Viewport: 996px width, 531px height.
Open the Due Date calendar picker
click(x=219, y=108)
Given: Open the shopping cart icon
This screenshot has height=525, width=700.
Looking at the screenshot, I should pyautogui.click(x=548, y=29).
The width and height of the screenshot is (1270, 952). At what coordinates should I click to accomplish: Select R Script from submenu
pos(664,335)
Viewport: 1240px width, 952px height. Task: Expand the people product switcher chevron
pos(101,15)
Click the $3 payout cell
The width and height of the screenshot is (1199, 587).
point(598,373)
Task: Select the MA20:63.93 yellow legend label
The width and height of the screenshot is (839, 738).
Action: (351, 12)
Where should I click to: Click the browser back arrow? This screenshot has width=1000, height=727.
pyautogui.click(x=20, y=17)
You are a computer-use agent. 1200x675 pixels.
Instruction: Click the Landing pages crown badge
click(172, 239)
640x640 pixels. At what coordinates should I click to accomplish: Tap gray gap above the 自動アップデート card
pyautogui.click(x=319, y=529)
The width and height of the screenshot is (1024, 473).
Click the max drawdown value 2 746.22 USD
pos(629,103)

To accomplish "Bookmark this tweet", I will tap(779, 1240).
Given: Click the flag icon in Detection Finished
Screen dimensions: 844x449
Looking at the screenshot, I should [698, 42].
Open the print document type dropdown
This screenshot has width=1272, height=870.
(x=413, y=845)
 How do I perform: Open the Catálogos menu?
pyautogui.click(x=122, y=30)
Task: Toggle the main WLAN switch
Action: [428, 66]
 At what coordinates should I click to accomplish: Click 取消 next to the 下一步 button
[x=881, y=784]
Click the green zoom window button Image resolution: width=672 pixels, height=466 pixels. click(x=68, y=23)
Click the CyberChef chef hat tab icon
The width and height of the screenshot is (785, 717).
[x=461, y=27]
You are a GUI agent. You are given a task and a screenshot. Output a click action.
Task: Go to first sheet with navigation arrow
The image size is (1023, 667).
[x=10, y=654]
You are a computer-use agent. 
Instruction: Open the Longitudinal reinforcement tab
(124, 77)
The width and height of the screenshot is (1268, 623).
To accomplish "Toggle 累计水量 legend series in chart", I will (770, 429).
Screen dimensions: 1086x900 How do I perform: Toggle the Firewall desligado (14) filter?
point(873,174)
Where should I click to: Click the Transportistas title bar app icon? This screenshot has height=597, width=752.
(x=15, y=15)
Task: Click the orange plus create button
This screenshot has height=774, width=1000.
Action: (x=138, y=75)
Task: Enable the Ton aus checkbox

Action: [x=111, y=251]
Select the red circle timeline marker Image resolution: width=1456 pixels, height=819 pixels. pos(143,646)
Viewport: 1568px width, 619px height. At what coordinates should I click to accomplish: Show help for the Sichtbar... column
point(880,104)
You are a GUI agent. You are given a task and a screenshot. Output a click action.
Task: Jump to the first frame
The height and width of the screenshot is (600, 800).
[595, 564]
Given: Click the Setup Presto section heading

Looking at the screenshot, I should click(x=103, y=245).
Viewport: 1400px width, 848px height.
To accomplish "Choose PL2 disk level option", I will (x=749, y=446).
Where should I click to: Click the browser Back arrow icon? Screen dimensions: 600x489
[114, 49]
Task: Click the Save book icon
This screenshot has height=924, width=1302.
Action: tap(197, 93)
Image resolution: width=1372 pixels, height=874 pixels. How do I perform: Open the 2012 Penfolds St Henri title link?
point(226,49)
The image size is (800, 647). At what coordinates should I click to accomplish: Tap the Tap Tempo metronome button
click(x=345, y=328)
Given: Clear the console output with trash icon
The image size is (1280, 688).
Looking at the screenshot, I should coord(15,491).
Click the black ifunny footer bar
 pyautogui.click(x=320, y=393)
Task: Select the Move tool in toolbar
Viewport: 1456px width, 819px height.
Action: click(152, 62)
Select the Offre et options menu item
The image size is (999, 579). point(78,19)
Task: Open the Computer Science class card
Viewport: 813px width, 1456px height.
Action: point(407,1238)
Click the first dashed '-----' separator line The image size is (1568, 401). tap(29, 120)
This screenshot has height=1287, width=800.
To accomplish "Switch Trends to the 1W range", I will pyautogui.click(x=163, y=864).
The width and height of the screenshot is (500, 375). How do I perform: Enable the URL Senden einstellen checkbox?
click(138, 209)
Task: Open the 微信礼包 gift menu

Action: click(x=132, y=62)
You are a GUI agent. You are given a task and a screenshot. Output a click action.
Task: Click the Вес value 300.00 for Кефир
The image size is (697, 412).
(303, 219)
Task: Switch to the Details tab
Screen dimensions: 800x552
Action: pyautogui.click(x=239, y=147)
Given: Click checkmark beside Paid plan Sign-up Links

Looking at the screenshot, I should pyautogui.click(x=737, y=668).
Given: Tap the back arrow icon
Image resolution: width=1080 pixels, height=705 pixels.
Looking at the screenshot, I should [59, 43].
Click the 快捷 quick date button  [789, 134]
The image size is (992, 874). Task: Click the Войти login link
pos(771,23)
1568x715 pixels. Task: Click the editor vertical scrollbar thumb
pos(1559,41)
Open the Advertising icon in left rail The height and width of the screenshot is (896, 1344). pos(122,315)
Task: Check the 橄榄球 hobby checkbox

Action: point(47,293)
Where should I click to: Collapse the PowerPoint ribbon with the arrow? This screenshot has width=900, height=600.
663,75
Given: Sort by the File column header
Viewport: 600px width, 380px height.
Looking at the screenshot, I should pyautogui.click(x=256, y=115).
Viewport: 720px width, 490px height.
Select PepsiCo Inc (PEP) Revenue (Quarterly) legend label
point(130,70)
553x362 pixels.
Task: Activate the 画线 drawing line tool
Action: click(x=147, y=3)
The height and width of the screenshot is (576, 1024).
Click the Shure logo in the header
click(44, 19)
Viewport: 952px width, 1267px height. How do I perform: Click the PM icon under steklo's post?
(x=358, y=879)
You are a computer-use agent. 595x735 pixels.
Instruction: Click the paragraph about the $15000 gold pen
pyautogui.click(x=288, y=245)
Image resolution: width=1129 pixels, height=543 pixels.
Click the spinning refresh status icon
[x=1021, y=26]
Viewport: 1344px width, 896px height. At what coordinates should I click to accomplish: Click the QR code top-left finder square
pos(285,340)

----

**INSTRUCTIONS TO FOLLOW:**
Reproduce all of the records above word for word, keeping every line in its original order.

**CORRECT RESPONSE:**
Viewport: 996px width, 531px height.
Open the Due Date calendar picker
click(x=219, y=108)
Given: Open the shopping cart icon
This screenshot has height=525, width=700.
Looking at the screenshot, I should pyautogui.click(x=548, y=29).
The width and height of the screenshot is (1270, 952). At what coordinates should I click to accomplish: Select R Script from submenu
pos(664,335)
Viewport: 1240px width, 952px height. Task: Expand the people product switcher chevron
pos(101,15)
Click the $3 payout cell
The width and height of the screenshot is (1199, 587).
point(598,373)
Task: Select the MA20:63.93 yellow legend label
The width and height of the screenshot is (839, 738).
Action: (351, 12)
Where should I click to: Click the browser back arrow? This screenshot has width=1000, height=727.
pyautogui.click(x=20, y=17)
You are a computer-use agent. 1200x675 pixels.
Instruction: Click the Landing pages crown badge
click(172, 239)
640x640 pixels. At what coordinates should I click to accomplish: Tap gray gap above the 自動アップデート card
pyautogui.click(x=319, y=529)
The width and height of the screenshot is (1024, 473).
Click the max drawdown value 2 746.22 USD
pos(629,103)

To accomplish "Bookmark this tweet", I will tap(779, 1240).
Given: Click the flag icon in Detection Finished
Screen dimensions: 844x449
Looking at the screenshot, I should [698, 42].
Open the print document type dropdown
This screenshot has width=1272, height=870.
(x=413, y=845)
 How do I perform: Open the Catálogos menu?
pyautogui.click(x=122, y=30)
Task: Toggle the main WLAN switch
Action: [428, 66]
 At what coordinates should I click to accomplish: Click 取消 next to the 下一步 button
[x=881, y=784]
Click the green zoom window button Image resolution: width=672 pixels, height=466 pixels. click(x=68, y=23)
Click the CyberChef chef hat tab icon
The width and height of the screenshot is (785, 717).
[x=461, y=27]
You are a GUI agent. You are given a task and a screenshot. Output a click action.
Task: Go to first sheet with navigation arrow
The image size is (1023, 667).
[x=10, y=654]
You are a computer-use agent. 
Instruction: Open the Longitudinal reinforcement tab
(124, 77)
The width and height of the screenshot is (1268, 623).
To accomplish "Toggle 累计水量 legend series in chart", I will (770, 429).
Screen dimensions: 1086x900 How do I perform: Toggle the Firewall desligado (14) filter?
point(873,174)
Where should I click to: Click the Transportistas title bar app icon? This screenshot has height=597, width=752.
(x=15, y=15)
Task: Click the orange plus create button
This screenshot has height=774, width=1000.
Action: (x=138, y=75)
Task: Enable the Ton aus checkbox

Action: [x=111, y=251]
Select the red circle timeline marker Image resolution: width=1456 pixels, height=819 pixels. pos(143,646)
Viewport: 1568px width, 619px height. At what coordinates should I click to accomplish: Show help for the Sichtbar... column
point(880,104)
You are a GUI agent. You are given a task and a screenshot. Output a click action.
Task: Jump to the first frame
The height and width of the screenshot is (600, 800).
[595, 564]
Given: Click the Setup Presto section heading

Looking at the screenshot, I should click(x=103, y=245).
Viewport: 1400px width, 848px height.
To accomplish "Choose PL2 disk level option", I will (x=749, y=446).
Where should I click to: Click the browser Back arrow icon? Screen dimensions: 600x489
[114, 49]
Task: Click the Save book icon
This screenshot has height=924, width=1302.
Action: tap(197, 93)
Image resolution: width=1372 pixels, height=874 pixels. How do I perform: Open the 2012 Penfolds St Henri title link?
point(226,49)
The image size is (800, 647). At what coordinates should I click to accomplish: Tap the Tap Tempo metronome button
click(x=345, y=328)
Given: Clear the console output with trash icon
The image size is (1280, 688).
Looking at the screenshot, I should coord(15,491).
Click the black ifunny footer bar
 pyautogui.click(x=320, y=393)
Task: Select the Move tool in toolbar
Viewport: 1456px width, 819px height.
Action: click(152, 62)
Select the Offre et options menu item
The image size is (999, 579). point(78,19)
Task: Open the Computer Science class card
Viewport: 813px width, 1456px height.
Action: point(407,1238)
Click the first dashed '-----' separator line The image size is (1568, 401). tap(29, 120)
This screenshot has height=1287, width=800.
To accomplish "Switch Trends to the 1W range", I will pyautogui.click(x=163, y=864).
The width and height of the screenshot is (500, 375). How do I perform: Enable the URL Senden einstellen checkbox?
click(138, 209)
Task: Open the 微信礼包 gift menu

Action: click(x=132, y=62)
You are a GUI agent. You are given a task and a screenshot. Output a click action.
Task: Click the Вес value 300.00 for Кефир
The image size is (697, 412).
(303, 219)
Task: Switch to the Details tab
Screen dimensions: 800x552
Action: pyautogui.click(x=239, y=147)
Given: Click checkmark beside Paid plan Sign-up Links

Looking at the screenshot, I should pyautogui.click(x=737, y=668).
Given: Tap the back arrow icon
Image resolution: width=1080 pixels, height=705 pixels.
Looking at the screenshot, I should [59, 43].
Click the 快捷 quick date button  [789, 134]
The image size is (992, 874). Task: Click the Войти login link
pos(771,23)
1568x715 pixels. Task: Click the editor vertical scrollbar thumb
pos(1559,41)
Open the Advertising icon in left rail The height and width of the screenshot is (896, 1344). pos(122,315)
Task: Check the 橄榄球 hobby checkbox

Action: point(47,293)
Where should I click to: Collapse the PowerPoint ribbon with the arrow? This screenshot has width=900, height=600.
663,75
Given: Sort by the File column header
Viewport: 600px width, 380px height.
Looking at the screenshot, I should pyautogui.click(x=256, y=115).
Viewport: 720px width, 490px height.
Select PepsiCo Inc (PEP) Revenue (Quarterly) legend label
point(130,70)
553x362 pixels.
Task: Activate the 画线 drawing line tool
Action: click(x=147, y=3)
The height and width of the screenshot is (576, 1024).
Click the Shure logo in the header
click(44, 19)
Viewport: 952px width, 1267px height. How do I perform: Click the PM icon under steklo's post?
(x=358, y=879)
You are a computer-use agent. 595x735 pixels.
Instruction: Click the paragraph about the $15000 gold pen
pyautogui.click(x=288, y=245)
Image resolution: width=1129 pixels, height=543 pixels.
Click the spinning refresh status icon
[x=1021, y=26]
Viewport: 1344px width, 896px height. At what coordinates should I click to accomplish: Click the QR code top-left finder square
pos(285,340)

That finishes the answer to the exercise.